> **TASK DESCRIPTION**
Please write out the data below once more, exactly as it stands.

*** EXTRACTED INFORMATION ***

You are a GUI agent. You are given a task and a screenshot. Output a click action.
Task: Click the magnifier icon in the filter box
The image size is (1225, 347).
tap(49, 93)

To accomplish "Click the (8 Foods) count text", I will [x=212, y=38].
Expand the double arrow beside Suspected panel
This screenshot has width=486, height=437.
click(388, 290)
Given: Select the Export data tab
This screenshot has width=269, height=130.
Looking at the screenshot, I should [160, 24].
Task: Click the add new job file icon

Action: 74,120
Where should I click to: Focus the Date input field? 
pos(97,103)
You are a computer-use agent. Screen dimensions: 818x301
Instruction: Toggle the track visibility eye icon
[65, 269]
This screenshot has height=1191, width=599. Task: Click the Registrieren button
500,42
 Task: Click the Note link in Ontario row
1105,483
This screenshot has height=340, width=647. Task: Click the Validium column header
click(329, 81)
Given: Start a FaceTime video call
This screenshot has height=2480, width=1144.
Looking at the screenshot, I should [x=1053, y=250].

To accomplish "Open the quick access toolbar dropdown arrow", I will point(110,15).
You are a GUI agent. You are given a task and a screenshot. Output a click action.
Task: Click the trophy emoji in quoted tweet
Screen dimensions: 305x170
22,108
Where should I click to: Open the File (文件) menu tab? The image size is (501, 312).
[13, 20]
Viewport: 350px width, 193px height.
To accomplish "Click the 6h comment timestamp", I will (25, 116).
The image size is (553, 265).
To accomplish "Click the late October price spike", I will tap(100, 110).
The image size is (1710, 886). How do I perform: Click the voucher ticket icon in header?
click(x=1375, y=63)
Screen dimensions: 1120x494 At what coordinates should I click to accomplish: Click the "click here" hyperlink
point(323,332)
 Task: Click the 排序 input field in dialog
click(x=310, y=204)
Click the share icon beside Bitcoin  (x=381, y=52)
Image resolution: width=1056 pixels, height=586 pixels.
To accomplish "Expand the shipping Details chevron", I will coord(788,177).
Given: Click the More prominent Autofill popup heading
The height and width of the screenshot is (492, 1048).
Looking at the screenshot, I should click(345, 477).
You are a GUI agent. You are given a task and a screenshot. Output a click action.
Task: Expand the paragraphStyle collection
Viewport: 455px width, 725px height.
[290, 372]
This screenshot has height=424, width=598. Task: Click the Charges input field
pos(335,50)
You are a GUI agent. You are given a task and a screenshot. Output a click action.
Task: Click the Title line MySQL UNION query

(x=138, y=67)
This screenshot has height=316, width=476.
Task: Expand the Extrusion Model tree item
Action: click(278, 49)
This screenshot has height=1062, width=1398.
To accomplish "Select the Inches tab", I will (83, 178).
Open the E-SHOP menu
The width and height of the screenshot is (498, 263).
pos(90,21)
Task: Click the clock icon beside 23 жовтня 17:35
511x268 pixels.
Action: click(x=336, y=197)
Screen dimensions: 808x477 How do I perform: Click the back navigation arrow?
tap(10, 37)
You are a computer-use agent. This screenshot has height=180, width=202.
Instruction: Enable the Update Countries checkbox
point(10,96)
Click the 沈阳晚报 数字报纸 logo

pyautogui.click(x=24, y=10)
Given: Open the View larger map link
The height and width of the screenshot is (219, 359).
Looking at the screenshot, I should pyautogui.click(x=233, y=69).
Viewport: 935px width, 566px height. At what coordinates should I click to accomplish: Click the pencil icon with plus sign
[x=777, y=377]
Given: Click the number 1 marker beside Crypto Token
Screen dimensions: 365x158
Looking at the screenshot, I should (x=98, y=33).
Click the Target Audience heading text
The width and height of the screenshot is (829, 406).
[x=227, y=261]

***

> **TASK ANSWER**
You are a GUI agent. You are given a task and a screenshot. Output a click action.
Task: Click the magnifier icon in the filter box
The image size is (1225, 347).
tap(49, 93)

To accomplish "Click the (8 Foods) count text", I will [x=212, y=38].
Expand the double arrow beside Suspected panel
This screenshot has width=486, height=437.
click(388, 290)
Given: Select the Export data tab
This screenshot has width=269, height=130.
Looking at the screenshot, I should [160, 24].
Task: Click the add new job file icon

Action: 74,120
Where should I click to: Focus the Date input field? 
pos(97,103)
You are a computer-use agent. Screen dimensions: 818x301
Instruction: Toggle the track visibility eye icon
[65, 269]
This screenshot has height=1191, width=599. Task: Click the Registrieren button
500,42
 Task: Click the Note link in Ontario row
1105,483
This screenshot has height=340, width=647. Task: Click the Validium column header
click(329, 81)
Given: Start a FaceTime video call
This screenshot has height=2480, width=1144.
Looking at the screenshot, I should [x=1053, y=250].

To accomplish "Open the quick access toolbar dropdown arrow", I will point(110,15).
You are a GUI agent. You are given a task and a screenshot. Output a click action.
Task: Click the trophy emoji in quoted tweet
Screen dimensions: 305x170
22,108
Where should I click to: Open the File (文件) menu tab? The image size is (501, 312).
[13, 20]
Viewport: 350px width, 193px height.
To accomplish "Click the 6h comment timestamp", I will (25, 116).
The image size is (553, 265).
To accomplish "Click the late October price spike", I will tap(100, 110).
The image size is (1710, 886). How do I perform: Click the voucher ticket icon in header?
click(x=1375, y=63)
Screen dimensions: 1120x494 At what coordinates should I click to accomplish: Click the "click here" hyperlink
point(323,332)
 Task: Click the 排序 input field in dialog
click(x=310, y=204)
Click the share icon beside Bitcoin  (x=381, y=52)
Image resolution: width=1056 pixels, height=586 pixels.
To accomplish "Expand the shipping Details chevron", I will coord(788,177).
Given: Click the More prominent Autofill popup heading
The height and width of the screenshot is (492, 1048).
Looking at the screenshot, I should click(345, 477).
You are a GUI agent. You are given a task and a screenshot. Output a click action.
Task: Expand the paragraphStyle collection
Viewport: 455px width, 725px height.
[290, 372]
This screenshot has height=424, width=598. Task: Click the Charges input field
pos(335,50)
You are a GUI agent. You are given a task and a screenshot. Output a click action.
Task: Click the Title line MySQL UNION query

(x=138, y=67)
This screenshot has height=316, width=476.
Task: Expand the Extrusion Model tree item
Action: click(278, 49)
This screenshot has height=1062, width=1398.
To accomplish "Select the Inches tab", I will (83, 178).
Open the E-SHOP menu
The width and height of the screenshot is (498, 263).
pos(90,21)
Task: Click the clock icon beside 23 жовтня 17:35
511x268 pixels.
Action: click(x=336, y=197)
Screen dimensions: 808x477 How do I perform: Click the back navigation arrow?
tap(10, 37)
You are a computer-use agent. This screenshot has height=180, width=202.
Instruction: Enable the Update Countries checkbox
point(10,96)
Click the 沈阳晚报 数字报纸 logo

pyautogui.click(x=24, y=10)
Given: Open the View larger map link
The height and width of the screenshot is (219, 359).
Looking at the screenshot, I should pyautogui.click(x=233, y=69).
Viewport: 935px width, 566px height. At what coordinates should I click to accomplish: Click the pencil icon with plus sign
[x=777, y=377]
Given: Click the number 1 marker beside Crypto Token
Screen dimensions: 365x158
Looking at the screenshot, I should (x=98, y=33).
Click the Target Audience heading text
The width and height of the screenshot is (829, 406).
[x=227, y=261]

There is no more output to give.